-- EXCERPTED PASSAGE --
════

Heading Home

Dianne wanted to spend extra time with her parents, so I drove home solo. I enjoyed two days on the road alone, covering around 800 miles and not once hearing about what I was doing wrong.

[Correction: At one point, I did drive across a parking lot without fastening my seat belt and like a good wife, the Subie warning buzzer screamed at me.]

When I booked a motel for the drive, I found it was far cheaper to book a room in Wells, Nevada, off I-80 rather than a room in Ely along U.S. 40, my preferred route.

Advertised as the California Trail, I-80 is fast (75-80 mph) and offers lots of rest areas, but the scenery is only slightly less boring than driving across Kansas.

It’s largely mountain-studded, empty desert covered with sagebrush (Nevada state tree). I had an ex-girlfriend who loved this terrain. It didn’t take long for her to become an EX-girlfriend.

I was making good time across the state and it looked as if I’d arrive at the motel way ahead of normal check in time. I studied at my trusty AAA map for options and found a backroad south of Battle Mountain, Nevada, that supposedly led to two ghost towns. The Subaru was eager to get off the highway, so I decided to check them out.

We didn’t find the alleged ghost towns, but we did find some pretty hillsides and the Subie was thrilled to get to wear…

…a fresh coating of desert dirt.

I bunked for the night in a Super 8 motel, and for breakfast, I headed over to what passes in America as a Tim Hortons. [If you’ve been to Canada, you know what I’m talking about.] I bought coffee and fruit (yes, an apple fritter is fruit) for breakfast.

Subie and I entered Utah, drove past the Bonneville Salt Flats…

…and worked our way through Salt Lake City during Sunday, bumper-to-bumper, rush hour traffic. We were eventually on our way south to Green River, where, of course, I stopped for lunch at Ray’s Tavern.

Ninety miles later, I arrived at our home in Fruita and unloaded.

In all, we drove over 4,300 miles through nine states and two provinces [or ten states and no provinces for you MAGA believers]. It cost a few coins, but as my friend Don points out, nobody has ever seen an armored car following a hearse. We had a good time, saw some interesting territory and now have 22 bottles of prime Canadian wine to savor over the long, hot Grand Valley summer.

Unfortunately, I suspect Dianne will want the car washed.

To Gardnerville

From Crater Lake, we drove south to Gardnerville, Nevada, for a visit with the in-laws.

It’s roughly a 350-mile drive, largely through farm and cattle country, which should take us around six hours to complete. Leaving the lake at 9:00 a.m. in the morning, we figured we’d arrive at the in-laws around 3:00 p.m. in the afternoon.

════

-- PROVIDED MATERIAL --
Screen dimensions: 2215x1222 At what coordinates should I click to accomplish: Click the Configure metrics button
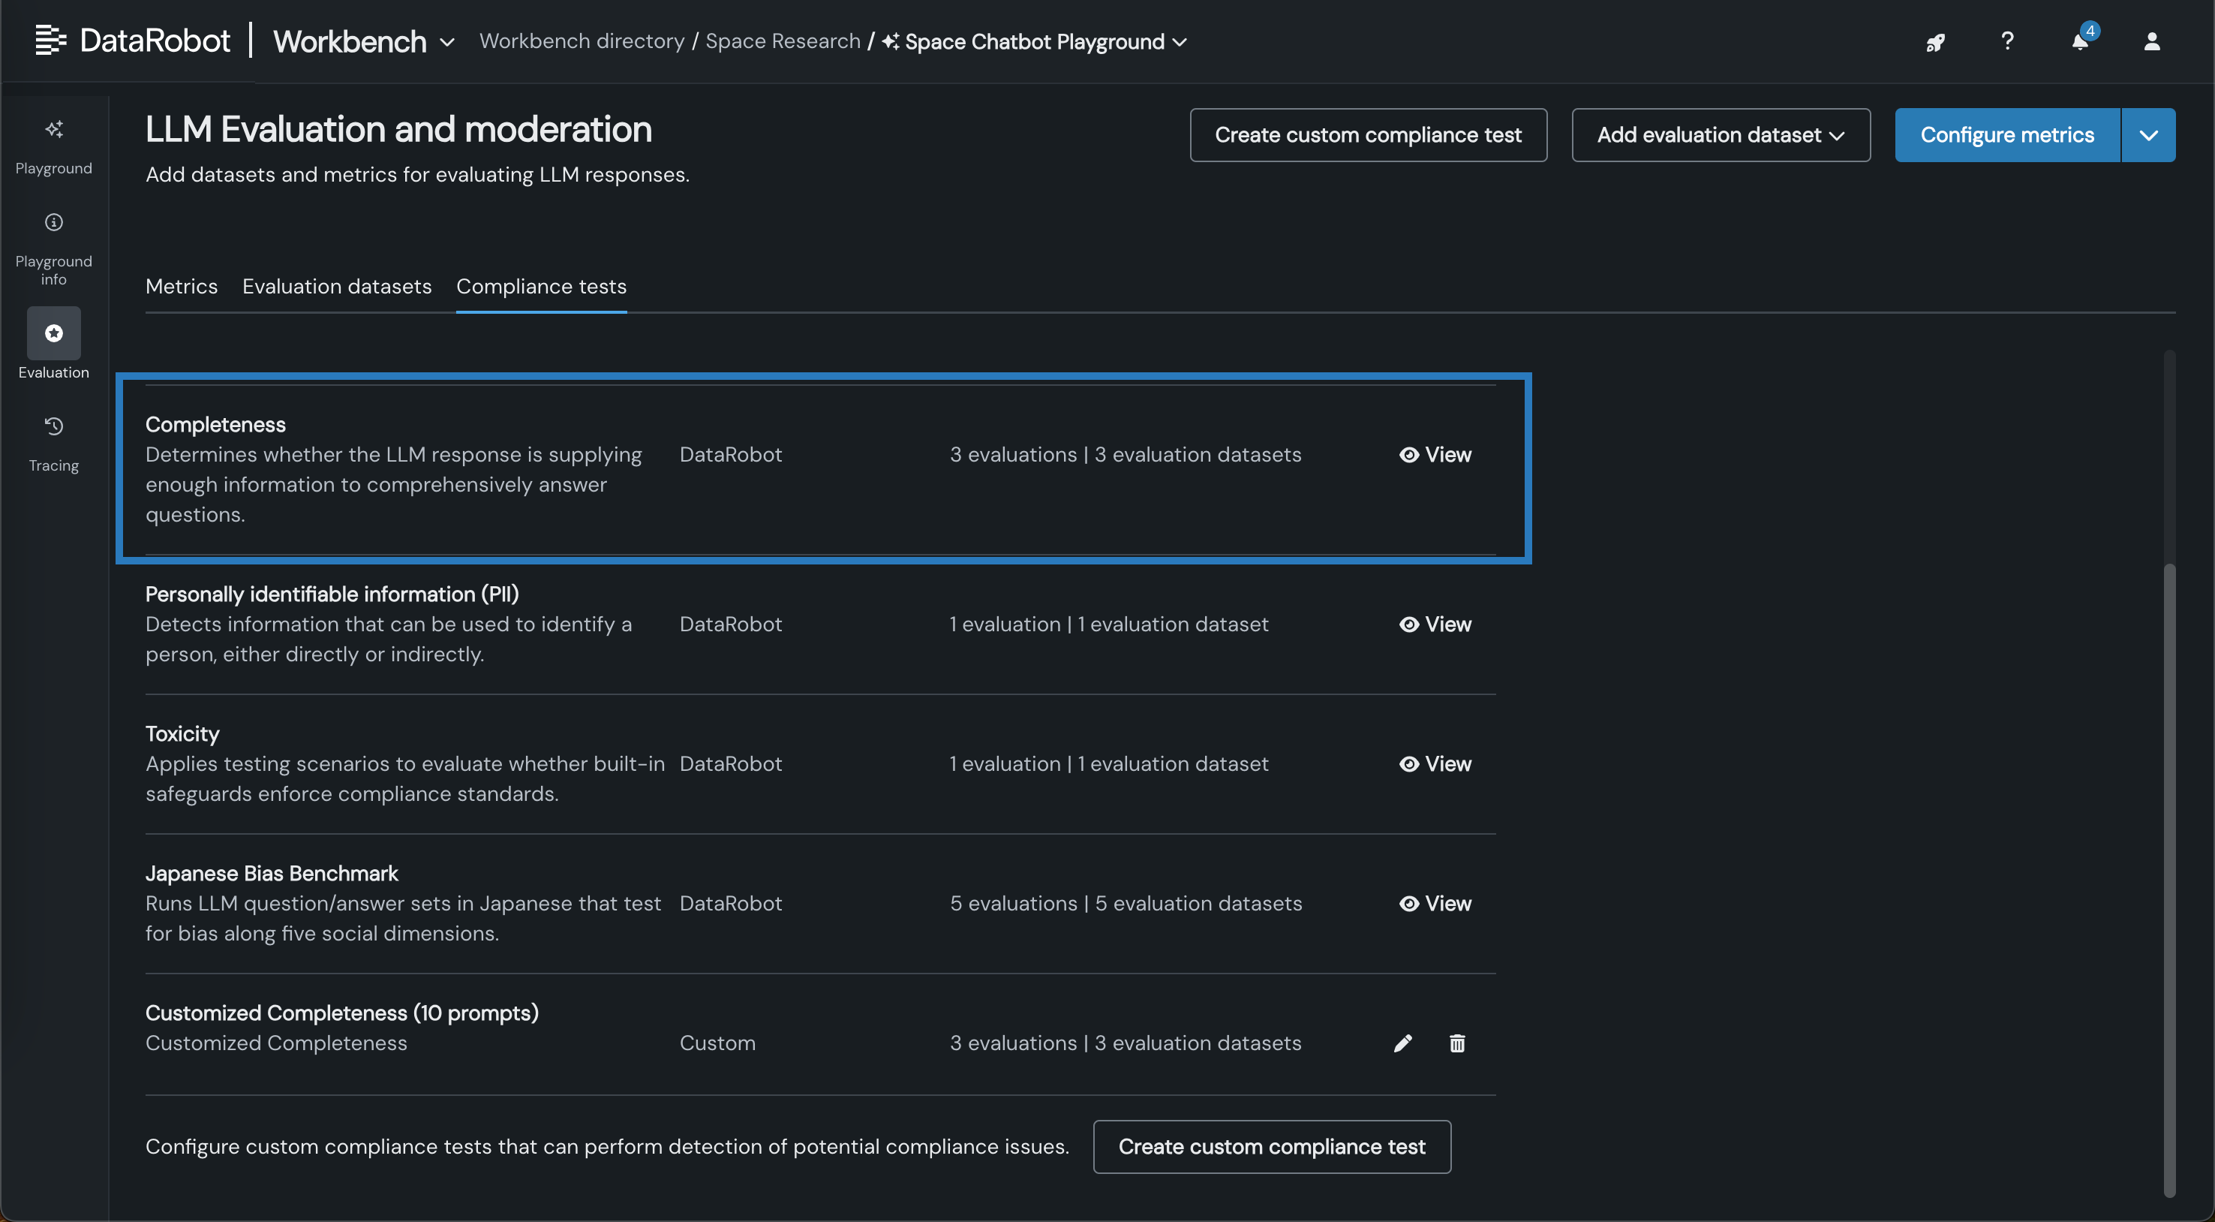coord(2007,135)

════

-- OBJECTIVE --
In the road-trip account, where did the writer stop for lunch in Green River?

-- SOLUTION TO THIS TASK --
Ray's Tavern.